I told him we were in the Third Division.

‘Well, I’m not dropping down to the Isthmian,’ he said. ‘Not the third division of the bloody Isthmian,’ I told him. ‘The Football League. We’re in Division Three.’

‘What, professional?’ he asked. Now he was interested. ‘I always wanted to be a professional,’ said Carl.

‘Well, that’s handy,’ I told him, ‘because we’re professional, and we want you.’

‘Train every day?’ he asked. He really didn’t have a clue. I bought Carl for £10,000, went to pick him up from Enfield, and while he went in to say goodbye to his manager, he left me with his mate. ‘What are you signing him for?’ said this kid. ‘I’m ten times better than him. I’ve got twenty-six goals this season, he’s only got twelve. I’m different class than him. Why don’t you sign me?’ Now I was worried. Stuart Morgan, my assistant, had recommended Carl. I had never seen him play for Enfield, only that one game up at Nuneaton. He was great that day and I loved him, but I couldn’t help wondering if I had bought the wrong player. ‘I can’t buy you, I’m buying him,’ I told Carl’s mate, ‘but I’ll keep an eye out for you, don’t worry.’

So we took Carl and he was absolutely useless. He could run, but that was about it. The pre-season was a nightmare. Yeovil Town, we got beat. Weymouth Town, got beat. Bath City, got beat. We played about six games, couldn’t win one. Carl was terrible. After about four games of this, he came to see me. ‘I’ve got a mate,’ he said. ‘He was asking if he could have a trial. He’s a striker, like me.’

‘And is he as good as you, Carl?’ I asked, suspiciously.
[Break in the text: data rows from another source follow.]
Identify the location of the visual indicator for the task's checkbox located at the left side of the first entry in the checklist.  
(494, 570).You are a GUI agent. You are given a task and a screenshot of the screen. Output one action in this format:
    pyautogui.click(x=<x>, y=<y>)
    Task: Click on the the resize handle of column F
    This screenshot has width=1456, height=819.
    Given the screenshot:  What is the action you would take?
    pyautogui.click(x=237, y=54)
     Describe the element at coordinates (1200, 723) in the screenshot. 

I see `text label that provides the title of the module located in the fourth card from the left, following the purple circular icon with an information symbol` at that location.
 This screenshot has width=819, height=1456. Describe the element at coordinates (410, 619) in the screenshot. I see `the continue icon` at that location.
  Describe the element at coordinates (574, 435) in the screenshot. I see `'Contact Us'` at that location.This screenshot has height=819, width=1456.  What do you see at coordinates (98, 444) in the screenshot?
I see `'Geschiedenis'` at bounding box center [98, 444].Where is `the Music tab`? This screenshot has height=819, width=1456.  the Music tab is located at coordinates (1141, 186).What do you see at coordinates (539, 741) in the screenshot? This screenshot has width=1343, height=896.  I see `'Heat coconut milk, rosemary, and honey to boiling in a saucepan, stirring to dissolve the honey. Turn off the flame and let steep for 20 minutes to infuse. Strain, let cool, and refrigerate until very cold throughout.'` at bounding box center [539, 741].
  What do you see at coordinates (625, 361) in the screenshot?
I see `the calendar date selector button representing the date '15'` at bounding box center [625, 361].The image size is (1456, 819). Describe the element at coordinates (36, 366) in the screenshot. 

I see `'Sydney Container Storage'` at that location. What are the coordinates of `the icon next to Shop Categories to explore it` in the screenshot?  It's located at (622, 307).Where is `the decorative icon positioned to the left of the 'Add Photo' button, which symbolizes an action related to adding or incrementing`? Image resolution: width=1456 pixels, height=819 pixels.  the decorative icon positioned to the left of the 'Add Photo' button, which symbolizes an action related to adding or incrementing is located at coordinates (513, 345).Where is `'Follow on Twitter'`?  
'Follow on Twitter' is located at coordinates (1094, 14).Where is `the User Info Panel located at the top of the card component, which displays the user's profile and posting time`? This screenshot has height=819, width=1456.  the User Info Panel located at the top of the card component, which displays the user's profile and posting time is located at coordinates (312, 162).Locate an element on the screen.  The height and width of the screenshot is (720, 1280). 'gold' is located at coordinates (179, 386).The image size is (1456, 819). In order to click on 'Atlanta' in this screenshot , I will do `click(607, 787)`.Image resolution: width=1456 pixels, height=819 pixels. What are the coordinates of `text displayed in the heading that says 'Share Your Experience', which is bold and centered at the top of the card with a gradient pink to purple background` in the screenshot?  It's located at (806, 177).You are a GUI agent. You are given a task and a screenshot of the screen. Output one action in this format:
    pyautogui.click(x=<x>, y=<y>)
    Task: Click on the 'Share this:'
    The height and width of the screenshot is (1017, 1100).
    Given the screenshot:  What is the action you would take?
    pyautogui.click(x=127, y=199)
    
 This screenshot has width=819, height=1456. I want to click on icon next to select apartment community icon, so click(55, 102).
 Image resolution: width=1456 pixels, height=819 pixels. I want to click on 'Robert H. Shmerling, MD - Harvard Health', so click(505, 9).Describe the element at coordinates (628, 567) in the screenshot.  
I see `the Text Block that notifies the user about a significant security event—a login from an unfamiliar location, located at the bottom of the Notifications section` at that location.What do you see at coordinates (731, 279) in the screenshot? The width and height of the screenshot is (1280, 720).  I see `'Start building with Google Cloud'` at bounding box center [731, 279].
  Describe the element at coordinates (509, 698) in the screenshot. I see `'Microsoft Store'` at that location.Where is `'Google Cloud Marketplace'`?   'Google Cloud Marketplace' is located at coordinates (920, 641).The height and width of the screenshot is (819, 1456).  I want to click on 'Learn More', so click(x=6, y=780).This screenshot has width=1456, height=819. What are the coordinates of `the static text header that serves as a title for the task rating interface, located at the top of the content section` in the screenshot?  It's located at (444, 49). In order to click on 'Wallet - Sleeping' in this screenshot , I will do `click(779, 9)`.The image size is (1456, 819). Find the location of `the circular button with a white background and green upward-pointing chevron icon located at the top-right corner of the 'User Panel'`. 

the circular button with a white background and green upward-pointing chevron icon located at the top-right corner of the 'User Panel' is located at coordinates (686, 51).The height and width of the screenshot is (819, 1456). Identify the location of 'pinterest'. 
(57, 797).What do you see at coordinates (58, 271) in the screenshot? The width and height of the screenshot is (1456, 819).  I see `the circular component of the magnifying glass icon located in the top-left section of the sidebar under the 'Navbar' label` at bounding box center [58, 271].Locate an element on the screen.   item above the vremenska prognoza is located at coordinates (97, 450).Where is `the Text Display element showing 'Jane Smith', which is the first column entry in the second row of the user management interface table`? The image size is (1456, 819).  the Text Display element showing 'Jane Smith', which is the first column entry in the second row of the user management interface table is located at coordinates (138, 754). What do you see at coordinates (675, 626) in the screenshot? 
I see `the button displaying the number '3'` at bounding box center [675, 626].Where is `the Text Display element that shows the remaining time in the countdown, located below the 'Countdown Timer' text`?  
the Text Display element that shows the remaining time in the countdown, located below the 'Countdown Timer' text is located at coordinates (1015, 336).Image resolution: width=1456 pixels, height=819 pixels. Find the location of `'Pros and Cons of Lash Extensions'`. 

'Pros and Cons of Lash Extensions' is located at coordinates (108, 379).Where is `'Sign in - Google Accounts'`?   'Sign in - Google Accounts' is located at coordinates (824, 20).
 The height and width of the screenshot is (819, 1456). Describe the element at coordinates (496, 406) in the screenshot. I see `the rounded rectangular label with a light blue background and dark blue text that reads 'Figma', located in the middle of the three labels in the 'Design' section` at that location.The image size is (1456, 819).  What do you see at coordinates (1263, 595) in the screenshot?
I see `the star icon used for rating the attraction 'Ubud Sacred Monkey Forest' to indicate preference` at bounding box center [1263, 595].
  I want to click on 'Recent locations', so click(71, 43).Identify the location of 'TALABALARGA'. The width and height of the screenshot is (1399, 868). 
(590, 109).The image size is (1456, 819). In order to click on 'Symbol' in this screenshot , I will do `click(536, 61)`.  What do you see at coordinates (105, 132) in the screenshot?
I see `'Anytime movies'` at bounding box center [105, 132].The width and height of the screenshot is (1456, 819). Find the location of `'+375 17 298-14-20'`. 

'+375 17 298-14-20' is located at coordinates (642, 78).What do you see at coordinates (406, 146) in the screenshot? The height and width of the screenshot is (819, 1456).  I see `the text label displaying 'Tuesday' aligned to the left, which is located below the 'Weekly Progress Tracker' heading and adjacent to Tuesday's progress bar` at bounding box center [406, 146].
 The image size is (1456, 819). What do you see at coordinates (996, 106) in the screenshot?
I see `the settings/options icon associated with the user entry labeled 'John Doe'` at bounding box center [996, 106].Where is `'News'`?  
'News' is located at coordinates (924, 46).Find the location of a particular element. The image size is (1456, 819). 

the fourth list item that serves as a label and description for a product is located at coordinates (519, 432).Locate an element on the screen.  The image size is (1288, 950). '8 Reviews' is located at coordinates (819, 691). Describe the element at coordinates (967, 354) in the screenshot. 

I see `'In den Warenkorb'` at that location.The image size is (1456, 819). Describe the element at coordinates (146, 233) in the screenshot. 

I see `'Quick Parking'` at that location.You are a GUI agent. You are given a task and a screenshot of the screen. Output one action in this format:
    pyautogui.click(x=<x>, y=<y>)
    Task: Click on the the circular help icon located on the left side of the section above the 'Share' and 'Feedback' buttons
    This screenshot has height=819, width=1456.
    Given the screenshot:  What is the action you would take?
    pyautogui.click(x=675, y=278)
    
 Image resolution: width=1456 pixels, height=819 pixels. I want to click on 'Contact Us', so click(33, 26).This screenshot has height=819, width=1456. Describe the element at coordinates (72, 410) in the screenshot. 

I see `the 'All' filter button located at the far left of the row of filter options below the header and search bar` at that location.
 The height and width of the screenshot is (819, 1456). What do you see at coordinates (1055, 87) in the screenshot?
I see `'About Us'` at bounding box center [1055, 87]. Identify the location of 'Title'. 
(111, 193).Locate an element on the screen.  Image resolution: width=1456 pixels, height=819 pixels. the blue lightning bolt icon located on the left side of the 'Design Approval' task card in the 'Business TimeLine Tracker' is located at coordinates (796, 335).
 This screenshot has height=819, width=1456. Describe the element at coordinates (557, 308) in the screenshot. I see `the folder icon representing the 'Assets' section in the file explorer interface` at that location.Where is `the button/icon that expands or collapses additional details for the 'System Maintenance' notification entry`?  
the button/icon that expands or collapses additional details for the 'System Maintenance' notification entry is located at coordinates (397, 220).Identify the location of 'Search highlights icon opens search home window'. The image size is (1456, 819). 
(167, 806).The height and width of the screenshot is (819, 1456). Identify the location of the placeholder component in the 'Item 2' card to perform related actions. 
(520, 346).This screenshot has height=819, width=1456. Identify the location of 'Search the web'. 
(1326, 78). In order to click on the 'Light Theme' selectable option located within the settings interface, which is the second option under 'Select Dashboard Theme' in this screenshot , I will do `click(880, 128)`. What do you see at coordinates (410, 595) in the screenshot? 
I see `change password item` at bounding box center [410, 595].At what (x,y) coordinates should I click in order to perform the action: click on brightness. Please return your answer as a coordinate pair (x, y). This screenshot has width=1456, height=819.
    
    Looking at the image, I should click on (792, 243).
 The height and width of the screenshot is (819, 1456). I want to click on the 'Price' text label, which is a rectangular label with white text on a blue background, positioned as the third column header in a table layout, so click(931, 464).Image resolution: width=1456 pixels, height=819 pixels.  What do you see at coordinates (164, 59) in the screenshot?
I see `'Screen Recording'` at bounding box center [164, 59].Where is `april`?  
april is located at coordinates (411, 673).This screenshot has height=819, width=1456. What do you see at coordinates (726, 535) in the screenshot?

‘No, he’s not as good as me,’ he said, ‘but he’s decent.’

‘Well, tell him not to fucking bother then,’ I snapped, and that was the end of it. The following Saturday, we went to play Crystal Palace. ‘My mate, the one who wanted a trial, he’s playing for Palace today,’ said Carl. ‘Oh good,’ I thought. ‘No problem there then.’ Anyway, three goals later I realised Carl wasn’t much of a scout, either. His mates’s name? Ian Wright.

Yet Carl ended up doing fantastic for Bournemouth and I loved him to bits. He didn’t have a clue about the real world. On his first payday he knocked on my door, accusing me of having him over. ‘You told me I was getting £220 a week and I’m only getting £150,’ he said.

‘That’s your deductions, Carl,’ I explained. ‘Income tax, national insurance.’